The Assets Recovery and Property Retrieval Task Force (AREPT), once hailed as the tip of the spear in the country’s war on corruption, now stands on the brink of collapse, not due to a failure of mission, “but because of financial abandonment,” a release said.
According to the release, at a time when public trust in governance hangs by a thread and the very credibility of President Joseph Nyuma Boakai’s administration is being tested, the exclusion of this vital taskforce from the 2025 draft national budget is more than an oversight.
“It is a red flag waving in the face of accountability,” the release said.
Cllr. Edwin Kla Martin, who leads the taskforce, did not mince words during his appearance before the House of Representatives (HoR) on May 22.
His message was chillingly clear: “no funding, no fight. The country’s long-standing battle against entrenched corruption is not just about declarations and slogans. It is about institutions with teeth and the resources to bite. With 28 active investigations underway, 17 of which are on the cusp of prosecution, the taskforce has already demonstrated its potential.”
“But without operational support, it risks becoming just another promising initiative strangled by bureaucracy and political indifference,” the release quoted Cllr. Martin.
It is no small feat that this taskforce, established barely a year ago under Executive Order 126, and reaffirmed in 2025 by Order 145, has made meaningful inroads into the country’s murky past and present.
“The cases span businesses, private individuals, and government officials, both current and former. These aren’t speculative witch hunts; they are evidence-driven pursuits of justice.

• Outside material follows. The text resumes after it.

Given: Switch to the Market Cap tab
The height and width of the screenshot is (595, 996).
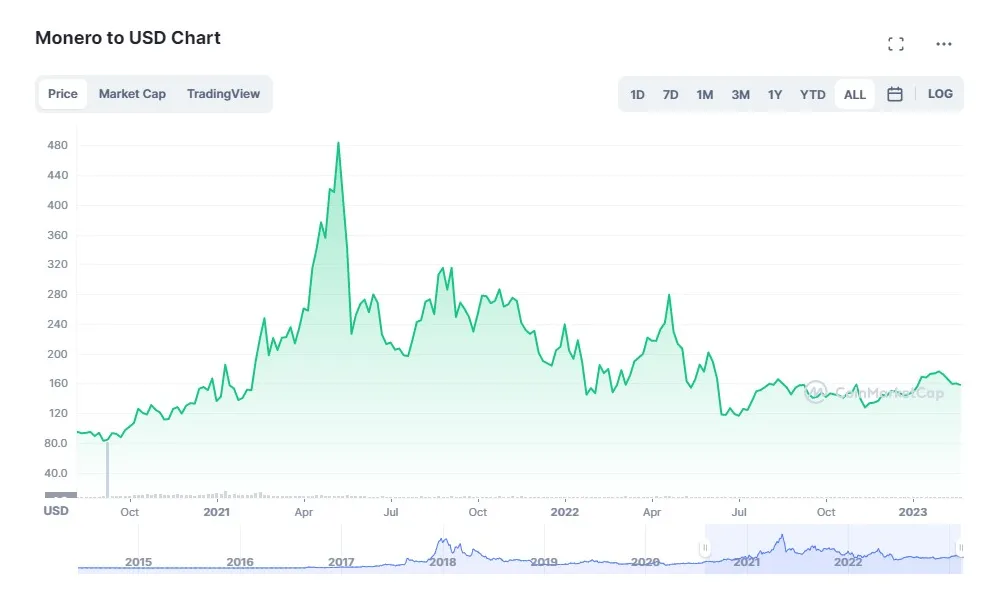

Thirty properties under investigation for being purchased with stolen funds, 27 theft and economic sabotage cases, and efforts to trace stolen Liberian assets stashed in foreign accounts represent the kind of real work that defines reform.”
“Yet,” the release said, “the government now teeters on the edge of sabotaging its own agenda.

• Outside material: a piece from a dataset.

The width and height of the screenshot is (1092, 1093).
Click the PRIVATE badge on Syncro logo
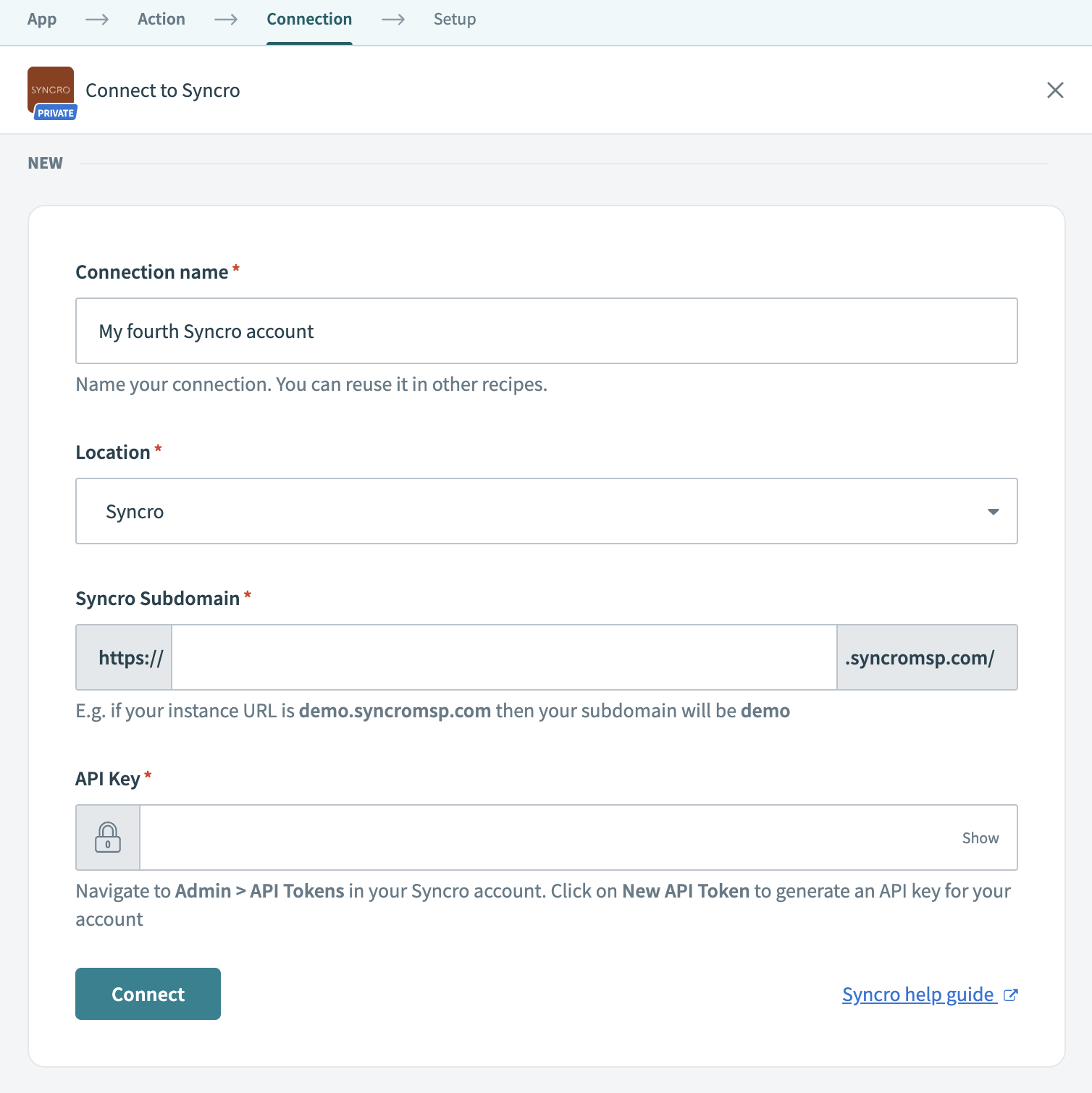pos(56,113)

Pres. Boakai’s ARREST framework promised a renewed push for accountability, transparency, and recovery.”
“But it promises are only as credible as the funding that backs them. Excluding the very institution tasked with enforcement from the national budget sends a dangerous message: that anti-corruption may be politically expedient to promote, but too inconvenient to finance.”
“This is not just a procedural lapse. It is a political and moral failing that threatens to erode public confidence in the Boakai administration. The irony is striking. While citizens are being told that the fight against corruption is a top priority, the main engine driving that effort is being left to rust. Even as international partners extend technical assistance and cooperation, the country itself appears unwilling to invest in its own integrity.”
Cllr. Martin’s plea to lift the five-year statute of limitations on corruption cases should not fall on deaf ears. Accountability has no expiration date. Those who looted public resources should not be allowed to hide behind legal time limits. Justice delayed does not have to be justice denied if lawmakers act decisively and responsibly. But that action must begin with the basics: funding.